* Exercise aim:
Copy out exactly the lines below that run from the one holding "Expand the system tray hidden icons chevron" to the one holding "This screenshot has height=768, width=1366.", keeping both of those lines and no others.
Top of Records
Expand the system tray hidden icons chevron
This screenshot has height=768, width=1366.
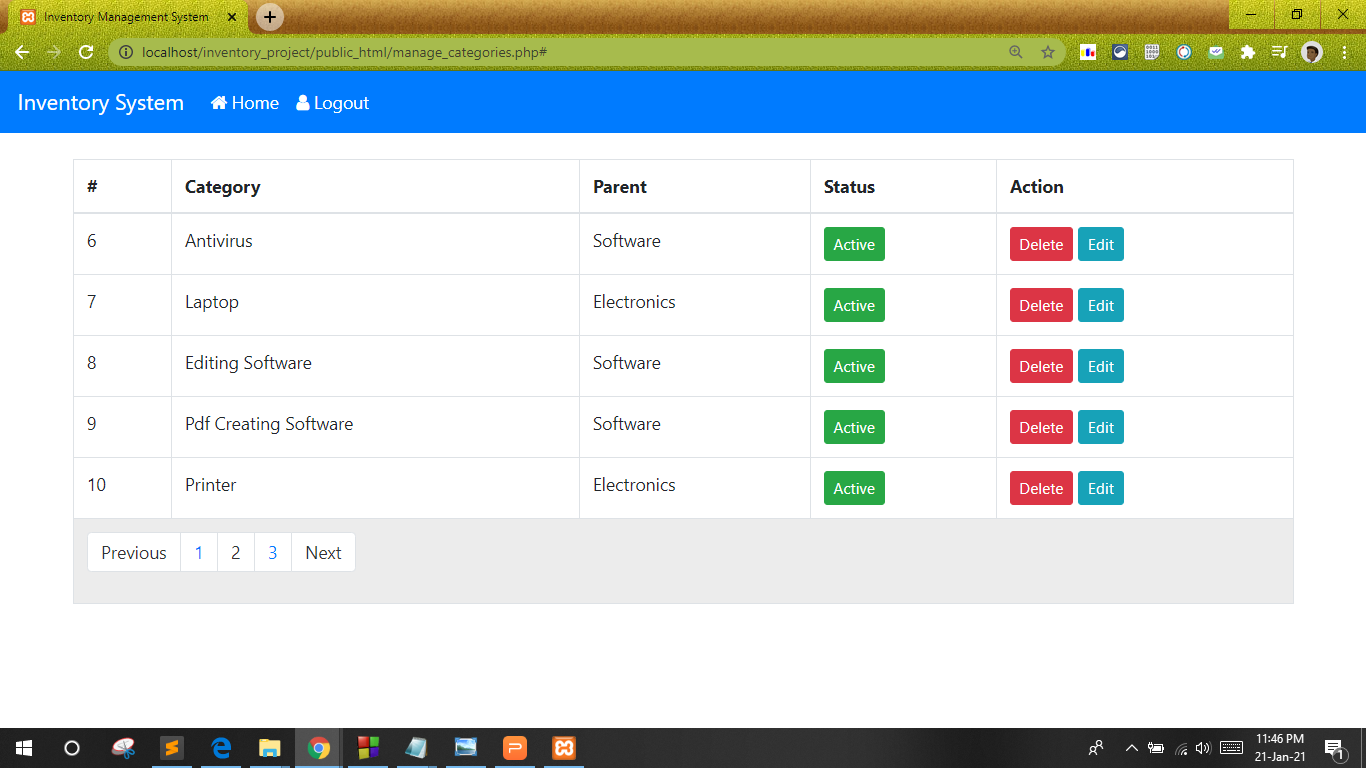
Bottom of Records
Top of Records
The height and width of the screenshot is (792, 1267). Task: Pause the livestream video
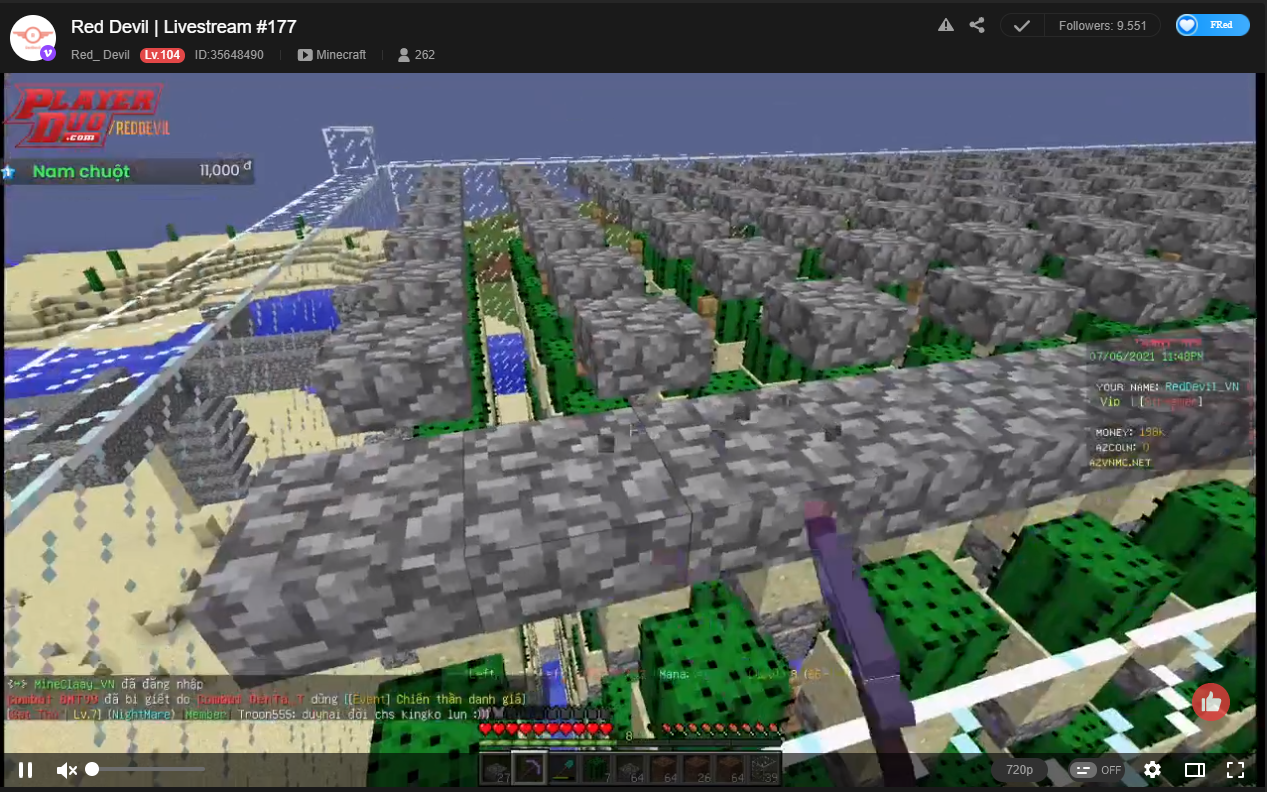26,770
Bottom of Records
Top of Records
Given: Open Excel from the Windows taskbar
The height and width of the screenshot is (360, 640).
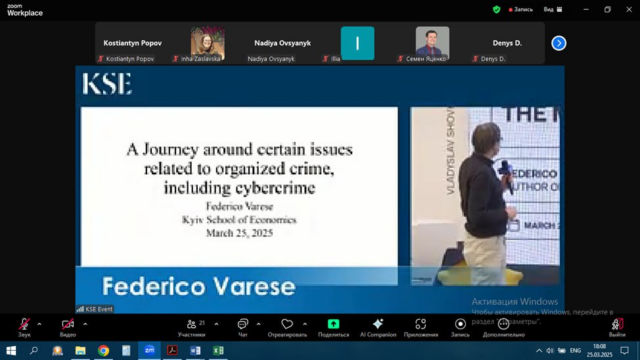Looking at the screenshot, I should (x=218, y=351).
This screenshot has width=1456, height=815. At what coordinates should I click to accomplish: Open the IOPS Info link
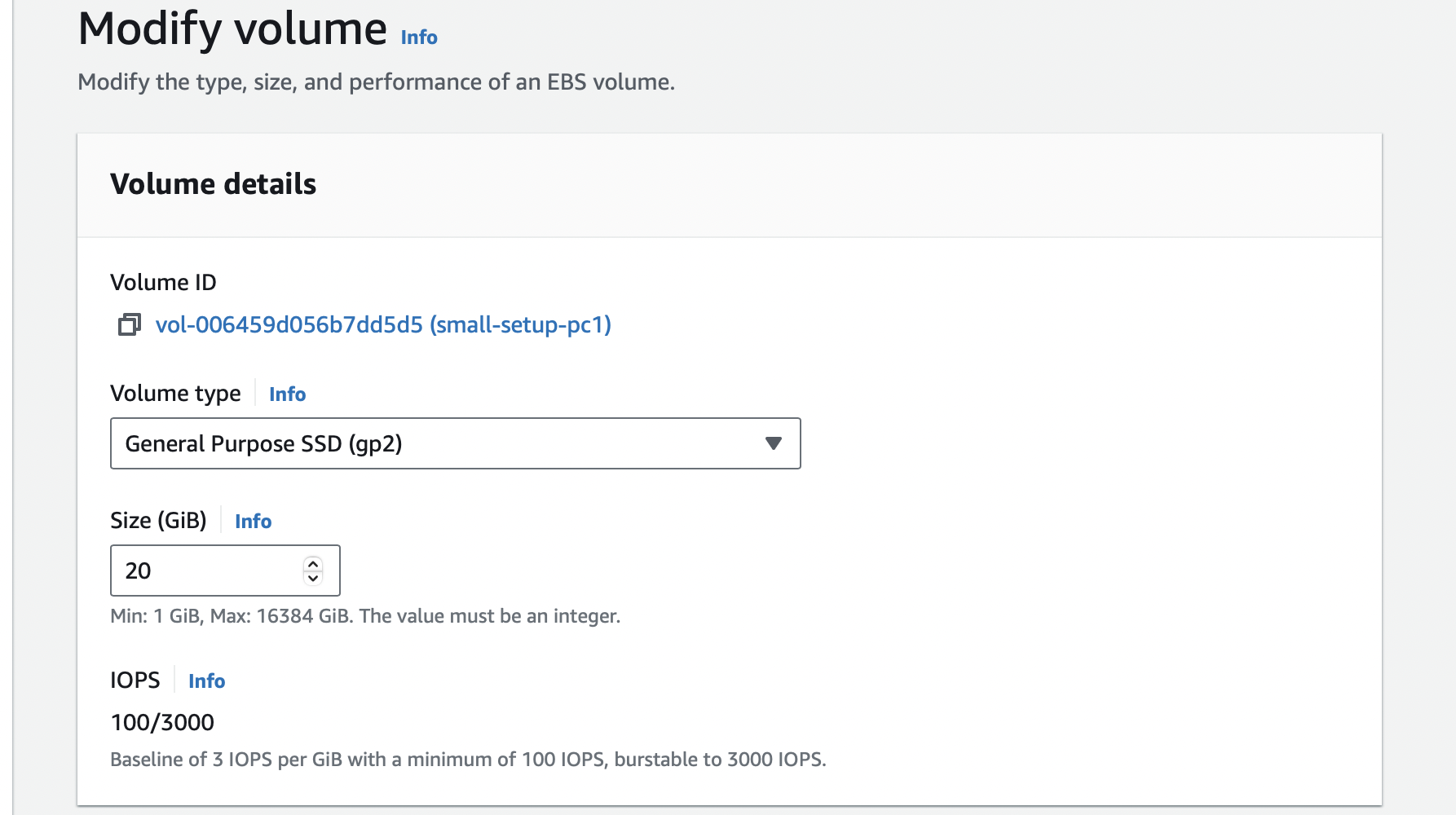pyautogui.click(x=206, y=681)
Bottom of Records
* The answer:
Expand the system tray hidden icons chevron
This screenshot has height=768, width=1366.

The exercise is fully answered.